At the same time children do not rest content with this front view. There is, I believe, ample reason to say that, quite apart from teaching, they find their own way to a new mode of representing the face and figure which, though it would be an error to call it a profile drawing, has some of the characteristics of what we understand by this expression.

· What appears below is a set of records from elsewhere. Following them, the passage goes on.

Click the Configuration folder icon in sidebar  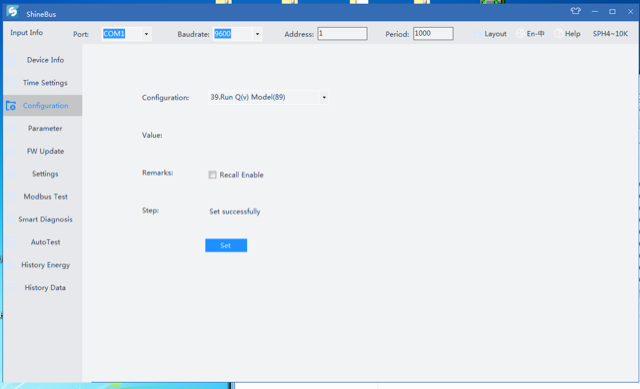coord(11,106)
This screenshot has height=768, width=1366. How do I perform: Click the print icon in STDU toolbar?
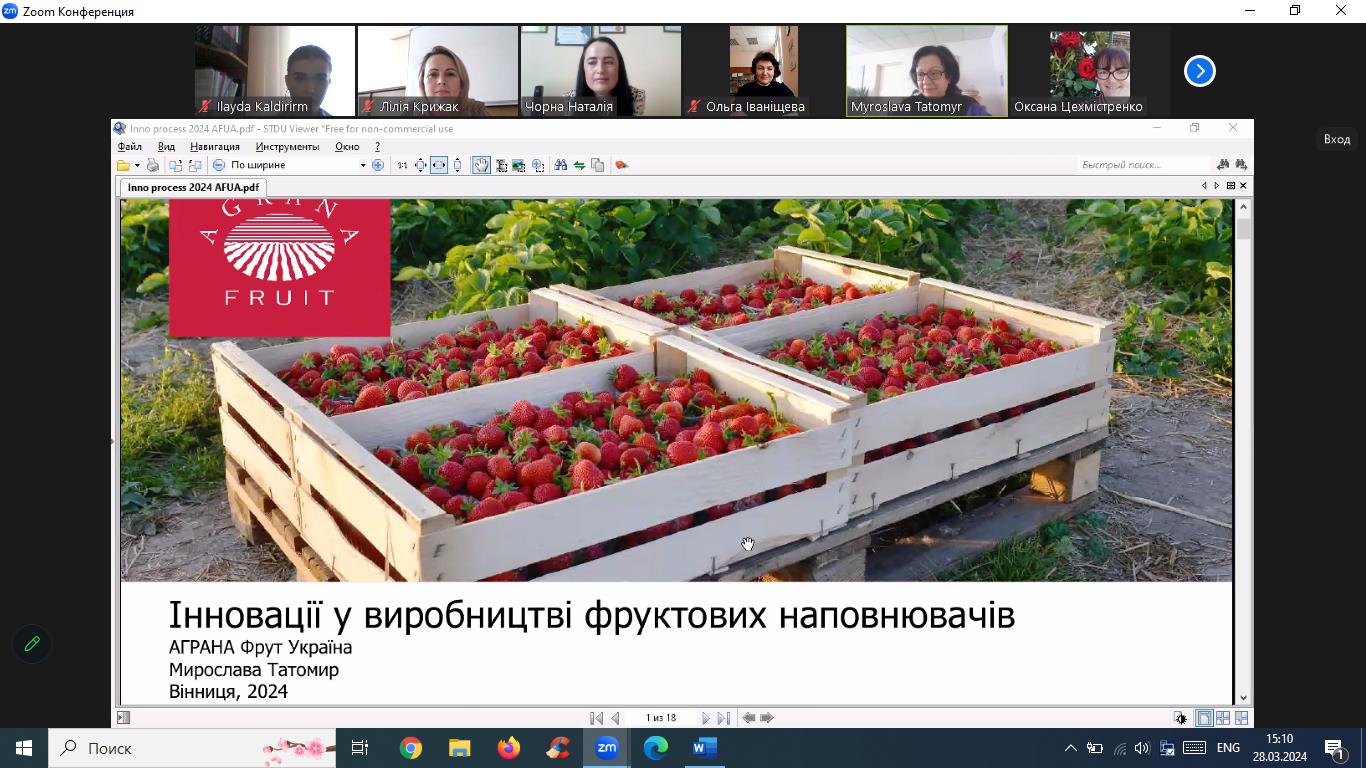tap(153, 165)
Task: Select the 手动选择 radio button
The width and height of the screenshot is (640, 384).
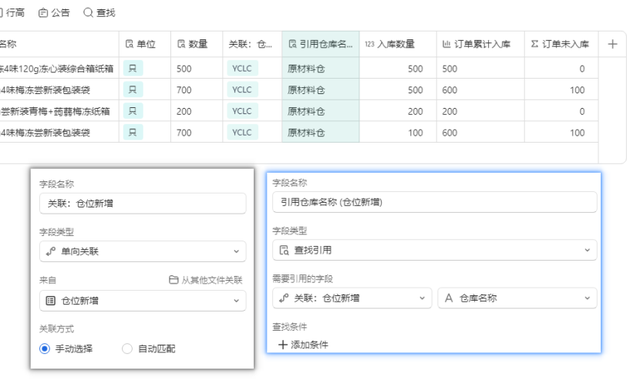Action: pyautogui.click(x=44, y=349)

The first clear indication of an attempt to give the profile aspect of the face is the introduction of the angular line of the side view of the nose into the contour. The little observer is soon impressed by the characteristic, well-marked outline of the nose in profile; and as he cannot make much of the front view of the organ, he naturally begins at an early stage, certainly by the fifth year, to vary the scheme of the lunar circle, broken at most by the ears, by a projection answering to a profile nose.

Fig. 27.

This change is sometimes made without any other, so that we get what has been called the mixed scheme, in which the eyes and mouth retain their front-view aspect. This I find very common among children of five. It may be found—even in the trunkless figure—along with a linear mouth (see above, pp. 340-344, Figs. 5 (c) and following, also 11 (a)). The nasal line is, needless to say, treated with great freedom. There is commonly a good deal of exaggeration of size. In certain cases the nose is added in the form of a spindle to the completed circle (Fig. 27; cf. above, p. 340, Fig. 5 (c)).

It may well seem a puzzle to us how a normal child of five or six can complacently set down this irrational and inconsistent scheme of a human head. We must see what can be said by way of explanation later on. It is to be noticed, further, that in certain cases the self-contradiction goes to the point of doubling the nose. That is to say, although the interesting new feature, the profile nose, is introduced, earlier habit asserts itself so that the vertical nasal line appears between the two eyes (see above, p. 349, Fig. 18 (c)).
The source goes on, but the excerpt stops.